Description of the task: Write the next part of the passage on old household remedies and "The Queen's Closet," continuing from its final sentence.

Excerpt to read below:

So aniseed bags were used in earlier days for a purpose very different from our modern one; if your nineteenth century nose should refuse to accustom itself to having bags hung on it, you can "Chop Chammomile & crumbs of Brown Bread smal and boyl them with White Wine Vinegar, stir it wel and spred it on a cloth & binde it to the soles of the feet as hot as you can suffer it." And if that should not make you sleepy, there are frankincense-perfumed paper bags for your head, and some very pleasant things made of rose-leaves for your temples, and hard-boiled eggs for the nape of your neck—you can choose from all of these.
They had abounding faith in those days. Several of the prescriptions in "The Queen's Closet" are to cure people at a remote distance, by applying the nostrums to a linen cloth previously wet with the patient's blood. They had plasters of power to put on the back of the head to draw the palate into place; and wonderful elixirs that would keep a dying man alive five years; and herb-juices to make a dumb man speak. The following suggestion shows plainly their confiding spirit:
"To Cure Deafnesse. Take the Garden Dasie roots and make juyce thereof, and lay the worst side of the head low upon the bolster & drop three or four drops thereof into the better Ear; this do three or four dayes together."
"Simpatheticall" medicines had a special charm for all the Winthrops, and that delightful but gullible old English alchemist, Sir Kenelm Digby, kept them well posted in all the newest nonsense.

End of Excerpt to read.
Input data below:

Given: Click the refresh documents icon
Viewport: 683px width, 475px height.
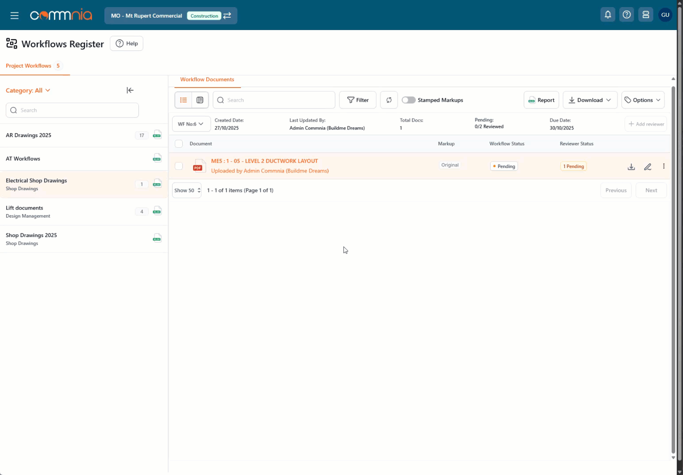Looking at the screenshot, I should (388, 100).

End of Input data.
Input data below:

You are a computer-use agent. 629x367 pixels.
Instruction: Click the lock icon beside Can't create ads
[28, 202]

End of Input data.

Output of the exercise:
In a medical dispensatory of the times the different varieties of medicines used in New England are enumerated. They are leaves, herbs, roots, barks, seeds, flowers, juices, distilled waters, syrups, juleps, decoctions, oils, electuaries, conserves, preserves, lohocks, ointments, plasters, poultices, troches, and pills. These words and articles are all used nowadays, except the lohock, which was to be licked up, and in consistency stood in the intermediate ground between an electuary and a syrup. These terms, of course, were in the Galenic practice. In "The Queen's Closet" all the physic was found afield, with the exception of the precious metals and one compound, rubila, which was made of antimony and nitre, and which was in special favor in the Winthrop family—as many of their letters show. They sent it and recommended it to their friends—and better still, they took it faithfully themselves, and with most satisfactory results.
There was also one mineral "oyntment" made of quicksilver, verdigris, and brimstone mixed with "barrows grease," which was good for "horse, man, or other beast." Alum and copperas were once recommended for external use. The powerful "plaister of Paracelsus," also beloved of the Winthrops, was not composed of mineral drugs, as might be supposed, but was made of herbs, and from the ingredients named must have been particularly nasty smelling as well as powerful.
The medicine mithridate forms a part of many of these prescriptions; it does not seem to be regarded as an alexipharmic, but as a soporific. It is said to have been the cure-all of King Mithridates. I will not give an account of the process of its manufacture; it would fill about three pages of this book, and I should think it would take about six weeks to compound a good dose of it. There are forty-five different articles used, each to be prepared by slow degrees and introduced with great care; some of them (such as the rape of storax, camel's hay, and bellies of skinks) must have been inconvenient to procure in New England. Mithridates would hardly recognize his own medicine in this conglomeration, for when Pompey found his precious receipt it was simple enough: "Pound with care two walnuts, two dried figs, twenty pounds of rice, and a grain of salt." I think we might take this cum grano salis.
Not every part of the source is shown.